Bring 3 cups of water to a boil in a saucepan. Add 1/2 teaspoon salt and the quinoa to the boiling water. Lower the heat, cover, and simmer until the quinoa is tender, about 12 minutes. Drain. Do not overcook.

Cut the mangoes by standing each 1 upright and slicing down either side of the seed, which you can't see, but which runs lengthwise through the center of the fruit. Score the 2 pieces, then bend the skin. Cut off the squares of mango where they attach to the skin.

Toss the quinoa with the mangoes, chile, scallions and vinaigrette.

Chop the almonds and add them last so they stay crisp.

Makes 4 servings.

>-- "Vegetarian Cooking for Everyone" by Deborah Madison.




Curry Vinaigrette
  • 1 garlic clove
  • Salt
  • 2 tablespoons yogurt, mayonnaise or sour cream
  • 2 teaspoons curry powder
  • 1 1/2 tablespoons fresh lemon juice
  • 5 tablespoons light olive or sunflower seed oil
  • 2 tablespoons finely chopped cilantro

Pound or mince the garlic and 1/4 teaspoon salt in a mortar until smooth, or put the garlic through a press.

Combine the garlic and salt with the yogurt and curry in a small bowl. Stir in the lemon juice, then whisk in the oil. Let stand for 15 minutes, then stir in the cilantro. Taste for tartness and salt and adjust if needed.

Makes about half a cup, or 4 servings.

-- "Vegetarian Cooking for Everyone" by Deborah Madison.




Quinoa Veggie Burger
  • 1/2 cup red quinoa
  • 1 sweet potato (about 6 ounces), baked and flesh scooped out
  • 2 tablespoons extra-virgin olive oil
  • 1/2 cup onion, finely diced
  • 1 tablespoon garlic, minced
  • 1 teaspoon cumin, ground
  • 1/2 teaspoon smoked paprika
  • Half of a 14-ounce can of kidney beans, rinsed and drained
  • 3/4 teaspoon kosher salt
  • 1/4 teaspoon black pepper, ground
  • 2 tablespoons fresh cilantro, chopped
  • 1/2 cup bread crumbs

Place quinoa in a fine sieve and rinse under cold water until the water runs clear (this helps to remove any bitter residue). Place quinoa in a 1-quart saucepan, cover with 3/4 cup of water, and bring to a boil. Reduce to a simmer, cover, and cook until all of the water is absorbed (about 10 to 15 minutes). Set aside to cool.

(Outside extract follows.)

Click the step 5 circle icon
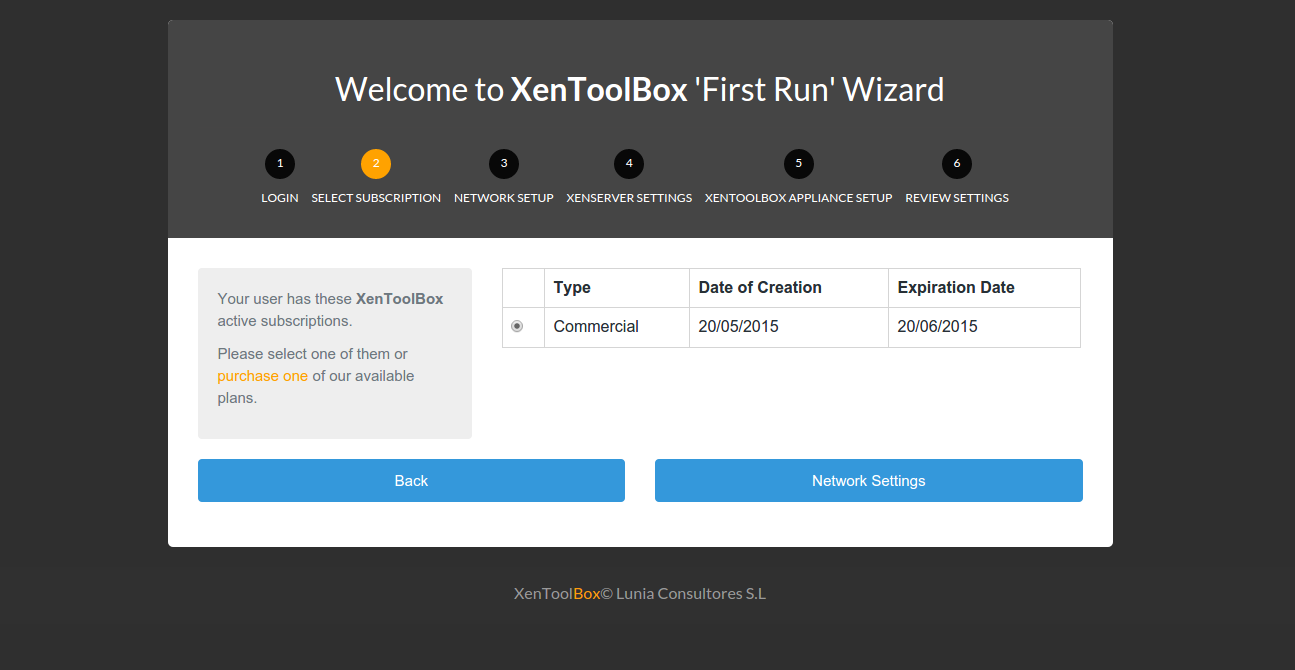This screenshot has width=1295, height=670. tap(799, 163)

Coat a nonstick pan with extra-virgin olive oil and place over moderate heat. Add the onion and garlic and gently sauté until translucent. Add the cumin and smoked paprika and cook for another minute. Place in a mixing bowl.

In a food processor, combine the sweet potato and kidney beans; pulse until it attains a pastelike consistency.

Add the potato mixture to the mixing bowl with the onions and garlic. Add all the other ingredients and mix thoroughly. Chill in a refrigerator for one to two hours.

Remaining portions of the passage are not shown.